DNA testing is not that hard. I've done it in science class.


----------



## aintnosin

Lopey said:


> She's 39????


Yep. I was equally stunned to realize that Eva LaRue from _CSI:Miami_ is 41.


----------



## Gunnyman

This was my favorite episode of the series so far. Ralph Waite was excellent as Papa Gibbes.


----------



## IJustLikeTivo

aintnosin said:


> Yep. I was equally stunned to realize that Eva LaRue from _CSI:Miami_ is 41.


The very definition of MILFy goodness.


----------



## Graymalkin

Eva LaRue is 41? Wow.


----------



## pendragn

Gibbs' wife and daughter were killed in '91, which he was in Desert Storm. He hasn't spoken to his father since the funeral, so I'm assuming 17 years. I think it's sad that he hasn't spoken to his father in 17 years. Gibbs is usually a good character, the proverbial jerk with a heart of gold. I had a tough time seeing the heart of gold part in this instance. Anyway...

I liked the story, especially the last few minutes. The backstory of the wife and daughter break my heart. Every time the mention it or flashback to it it always tears me up.

tk


----------



## JimSpence

This was a very good episode and gave us more insight into why Gibbs is so moody. 

Now if the title of this thread be changed to have the date changed to 10/14.


----------



## jlb

IJustLikeTivo said:


> True, that would be interesting.
> 
> FWIW, Pauley has amazing genes.
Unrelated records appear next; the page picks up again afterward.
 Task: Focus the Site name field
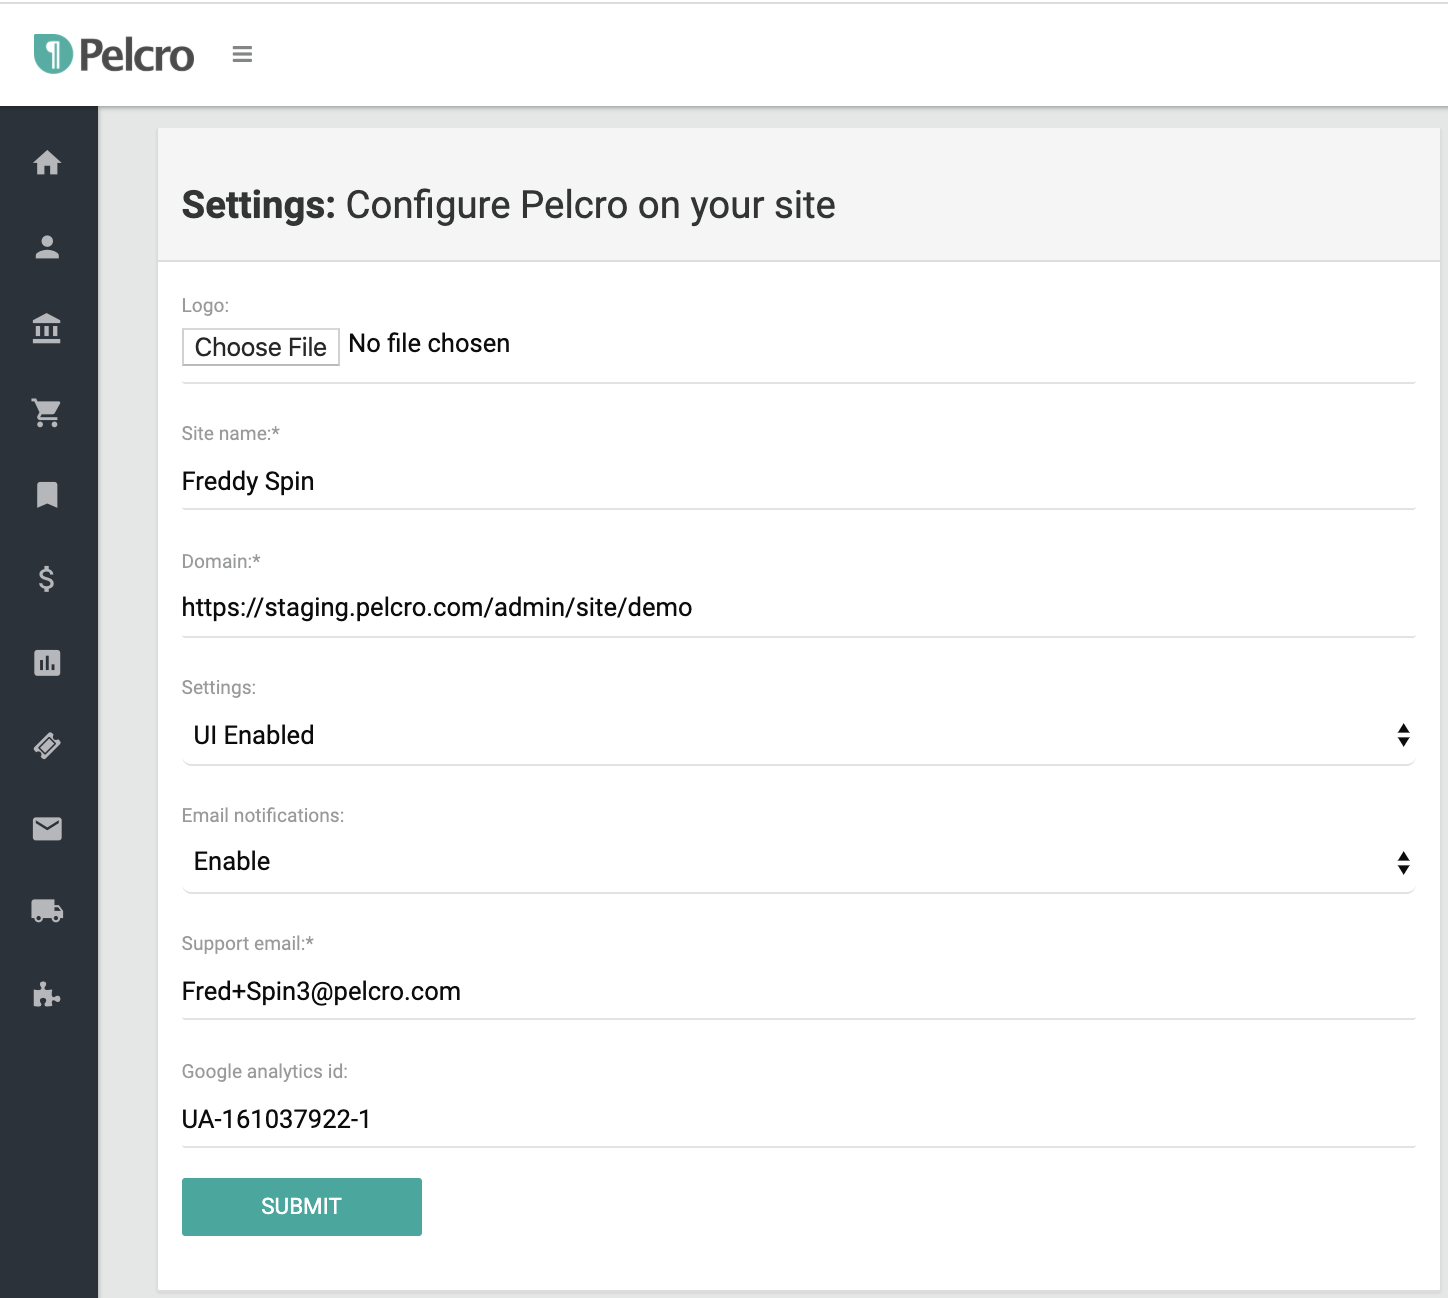click(798, 481)
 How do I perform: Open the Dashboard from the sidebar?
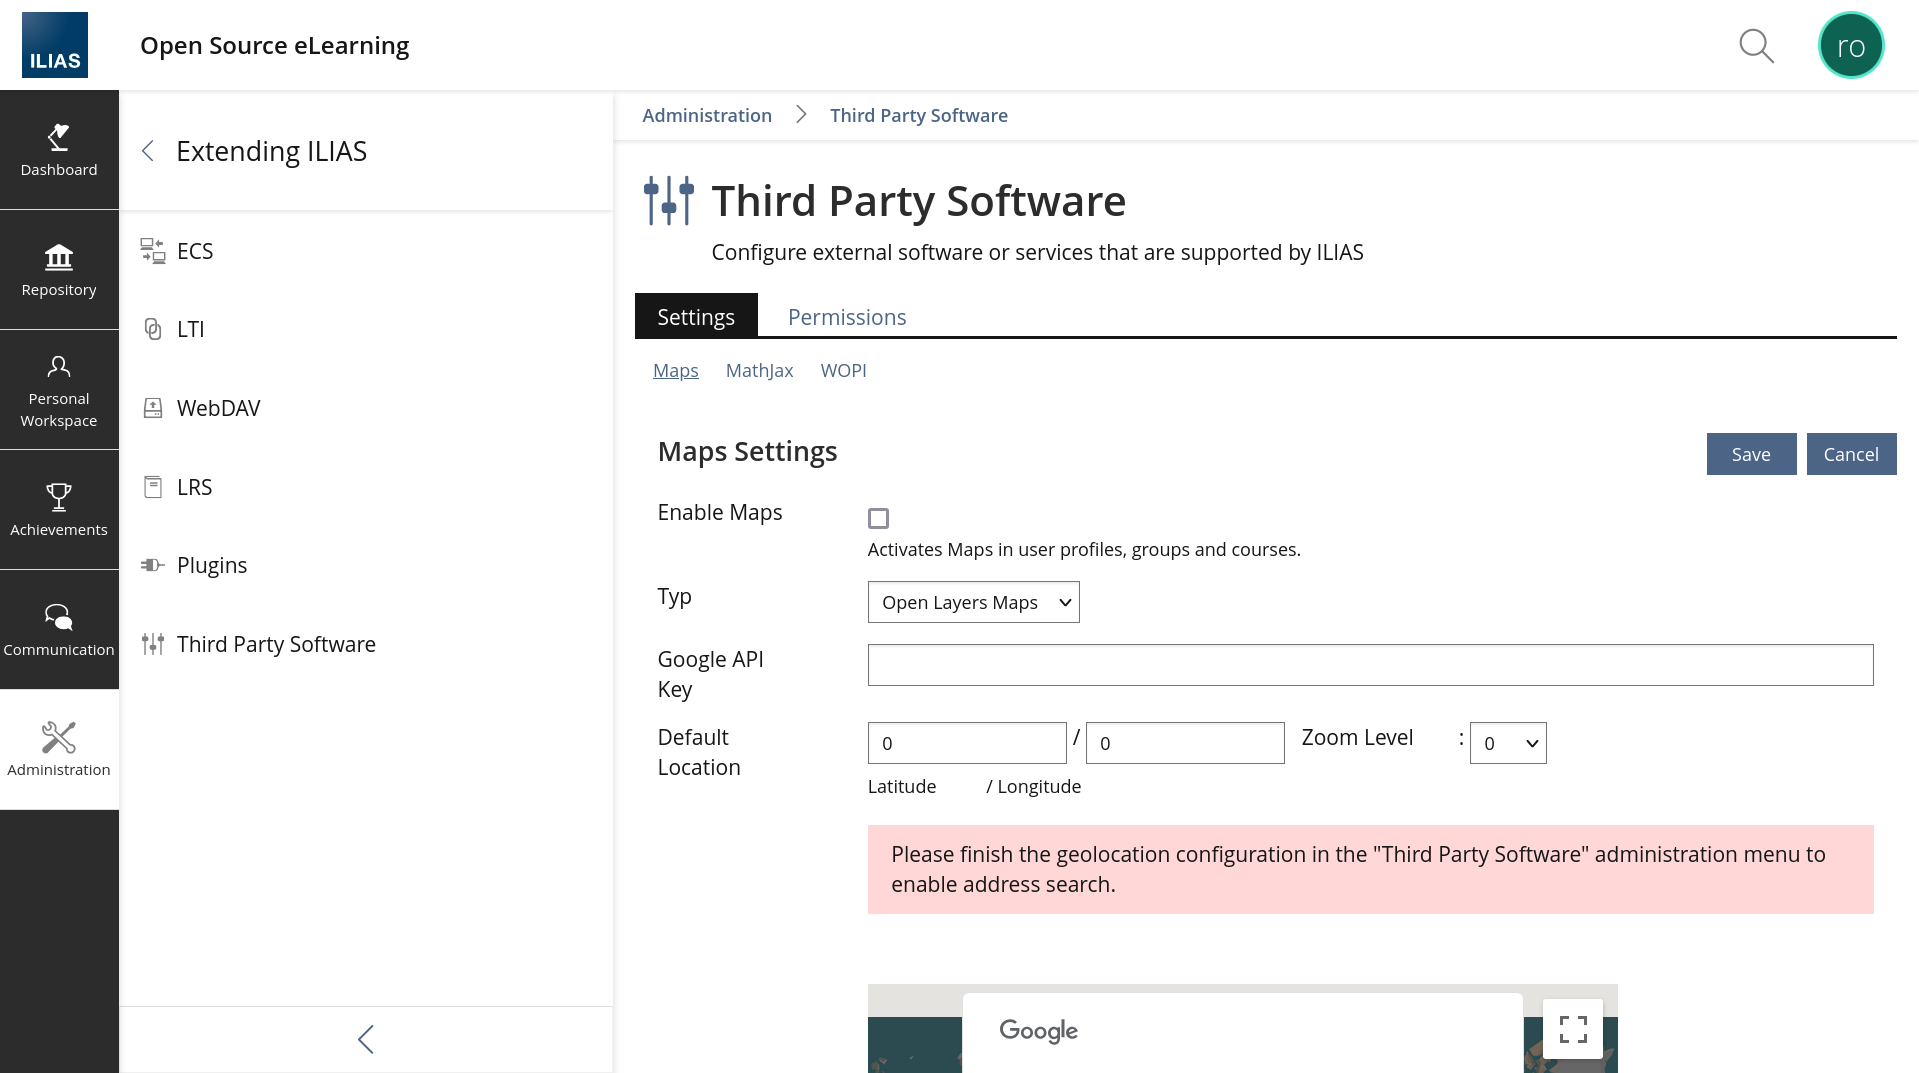click(59, 150)
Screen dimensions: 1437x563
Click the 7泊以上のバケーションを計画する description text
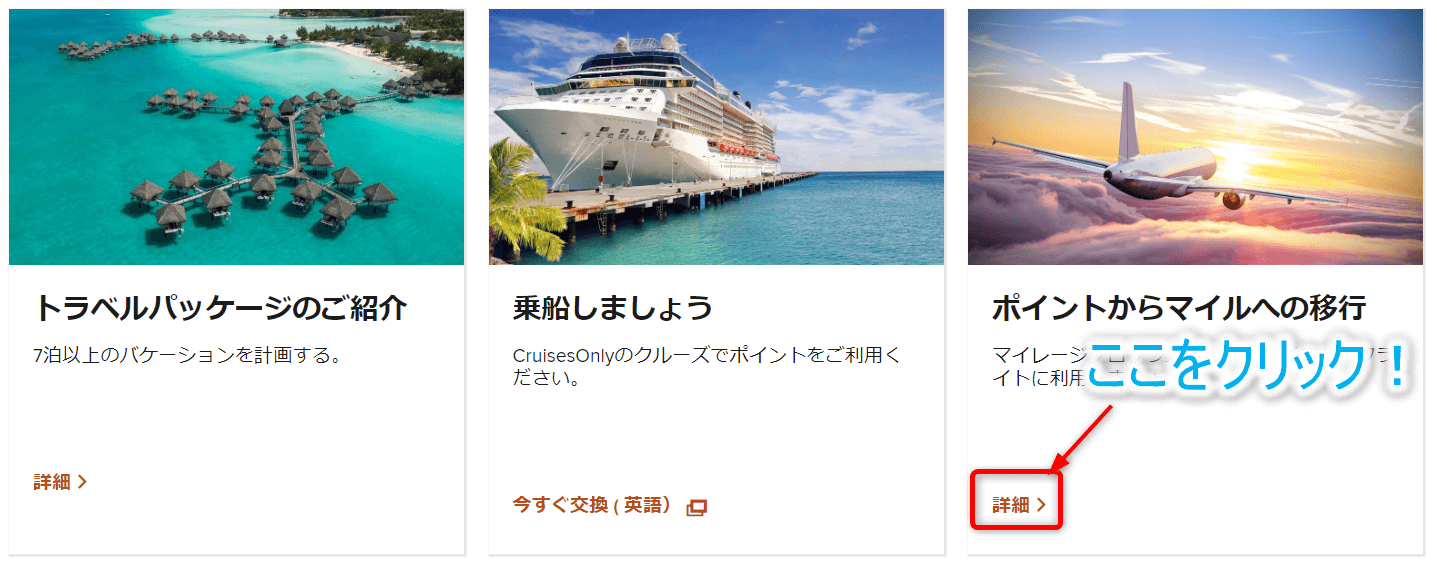187,355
She's 39 but looks like she is in her early 20's.
> 
> BTW, loved the DNA testing with no lab equipment in the middle of the general store.





Lopey said:


> She's 39????


A very cute photo of Pauley (with Lauren Holly):











Jon J said:


> If they could have had a bikini-clad Ziva lounging by the pool at a motel in Sweetwater, it would have rung my bell.


How about some just good hot pics of Cote de Pablo:



























BTW, I too thought this was a great episode!!!


----------



## Northerner26

i must say, i like her small boobs too!


----------



## jlb

I like just saying her name too.....kind of rolls right off the tongue.....


----------



## aintnosin

jlb said:


> I like just saying her name too.....kind of rolls right off the tongue.....


I love Michael Weatherly's nickname for her, "Cote de Problem."

And her small boobs.

And want to find out what she means by "rough-and-tumble."


----------



## jlb

I'll just rough or tumble......


----------